Framed this way, it is easy to see that rents are a kind of hidden tax. And yet, they are a tax that most people would be happy to pay, because they are already used to paying rent. And, clearly, land and buildings are an exclusive resource that can only be used by a few people at a time. There must be a deconfliction strategy for land use, and rents are a perfectly good mechanism.
But how to set the rent, if nobody actually owns the land? Well, just let potential renters bid on lots via auction. The market can set the price. Then, when money destruction needs to increase, then all rents go up by some proportion, on top of the contractual winning bid (or, if necessary, they increase progressively). Renters are definitely exposed to rent increase risk, but presumably they can recover it by raising prices, which causes more money to flow into the burn pit.
This system works better for the simple reason that it distributes economic power across all of society, rather than concentrating it in the hands of the financial sector. Society can literally choose to spend money on anything it deems to be "socially valuable" or "pro-social", regardless of its profit potential. Of course, people who have amassed wealth are still free to start businesses with their own capital. But if someone wants to start an organization whose purpose is not to make money, but to do good, then society can support and perpetuate that organization simply by designating money to that cause. Such grants can be time-limited (like 1-2 year funding at a time) so that when the organization fails to live up to its charter, the public can shut them down unceremoniously.
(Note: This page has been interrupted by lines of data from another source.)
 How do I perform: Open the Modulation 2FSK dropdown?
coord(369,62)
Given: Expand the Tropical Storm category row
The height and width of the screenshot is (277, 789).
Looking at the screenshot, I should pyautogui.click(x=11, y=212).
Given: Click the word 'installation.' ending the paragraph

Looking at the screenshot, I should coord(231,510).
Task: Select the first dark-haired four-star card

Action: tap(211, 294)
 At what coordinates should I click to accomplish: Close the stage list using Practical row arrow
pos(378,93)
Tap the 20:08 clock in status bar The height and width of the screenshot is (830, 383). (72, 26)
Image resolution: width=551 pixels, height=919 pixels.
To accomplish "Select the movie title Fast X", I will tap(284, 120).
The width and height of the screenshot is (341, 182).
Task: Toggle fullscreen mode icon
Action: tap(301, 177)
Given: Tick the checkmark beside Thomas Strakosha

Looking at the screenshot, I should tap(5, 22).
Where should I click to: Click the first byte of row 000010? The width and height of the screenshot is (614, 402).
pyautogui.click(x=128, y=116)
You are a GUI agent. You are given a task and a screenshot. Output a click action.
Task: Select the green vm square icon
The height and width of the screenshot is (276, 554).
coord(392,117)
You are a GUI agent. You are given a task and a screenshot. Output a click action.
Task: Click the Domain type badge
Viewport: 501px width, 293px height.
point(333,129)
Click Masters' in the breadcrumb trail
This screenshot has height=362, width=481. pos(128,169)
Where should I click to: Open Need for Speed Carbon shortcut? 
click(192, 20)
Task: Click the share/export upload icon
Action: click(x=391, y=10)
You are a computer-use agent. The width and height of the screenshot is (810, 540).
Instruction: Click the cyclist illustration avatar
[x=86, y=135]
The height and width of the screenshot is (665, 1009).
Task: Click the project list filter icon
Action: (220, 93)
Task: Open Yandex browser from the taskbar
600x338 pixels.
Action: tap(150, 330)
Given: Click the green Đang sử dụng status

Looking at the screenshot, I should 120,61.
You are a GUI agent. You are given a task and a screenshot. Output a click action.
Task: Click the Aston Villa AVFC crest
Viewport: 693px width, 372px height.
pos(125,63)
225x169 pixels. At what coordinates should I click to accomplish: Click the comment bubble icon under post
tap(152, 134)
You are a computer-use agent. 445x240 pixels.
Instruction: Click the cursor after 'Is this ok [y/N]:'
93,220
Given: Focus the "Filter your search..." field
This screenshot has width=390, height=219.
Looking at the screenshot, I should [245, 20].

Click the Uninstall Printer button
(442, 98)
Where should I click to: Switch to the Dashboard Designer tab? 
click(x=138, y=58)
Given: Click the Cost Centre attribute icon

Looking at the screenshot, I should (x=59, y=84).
This kind of system allows each person to achieve their potential by following their passions, so long as their passion aligns with the rest of society either by: 1. producing a product/service that customers want to buy, at a profit, or 2. producing a product/service that a majority of citizens believe is worthy to be funded via a public grant. Since this system allows the same kinds of corporations which capitalism produces, it should produce an economy/society with strictly greater degrees of freedom than capitalism. It also allows people to succeed by chasing virtue rather than mere profit, while not condemning profit to a moral backwater.
Answered by Lawnmower Man on October 2, 2021
I think the answer is simpler than it seems. What would cause you to strive to work extra in a socialist economy? I don't think there is an easy answer for that.
I give you an example from my country: here tax rates increase as income/wages rise. When wages rise past a certain amount, it is not beneficial to be paid such a sum because if I pay you less you will get more. This is why big companies give other benefits for compensation.
Most people reach or pass this limit and don't try improve because they "can't get better".
I think in a utopian socialist setting there aren't enough benefits to work extra.
Answered by Vlad Barkanass on October 2, 2021
Frame challenge: it's not necessarily true that in such a society, financial incentives would be largely disabled (nor power incentives either, possibly). I think it is a common misconception that monetary, market-based societies can only coexist with capitalism and not other kinds of power structures. For instance, the recent book Radical Markets explores the power of market competition in non-capitalist settings.
The first example from the book is the COST: Common Ownership Self-Assessed Tax. The idea is that all land, nay, all property, is owned collectively by the People (just as in your premise). But how do we decide who gets to use different land or property at different times? We allow folks to pay to rent it from the People for a limited time, say 1 year at a time. The amount they pay to rent a parcel of land or a T-shirt or whatever is set by an interesting auction-like scheme but we don't need to go into it here.
Markets and social ownership. A narrow distinction between capitalism and socialism is simply who owns and collects rents from certain kinds of property (especially economically useful property i.e. "the means of production"). So a "socialist utopia" like you describe could be totally compatible with the market economies that you see in e.g. the USA today, except that profits would be going to certain collective groups rather than individuals or shareholders. But you could still have a market-based economy where richer people get to buy more things and where jobs' incentives are largely financial -- and power too, because if you work at a company then you'd have a say in what decisions it makes, which gives you some power. (However, I'll note that a capitalist may argue that incentives to be an entrepreneur are diminished, so there would be less innovation and productivity.)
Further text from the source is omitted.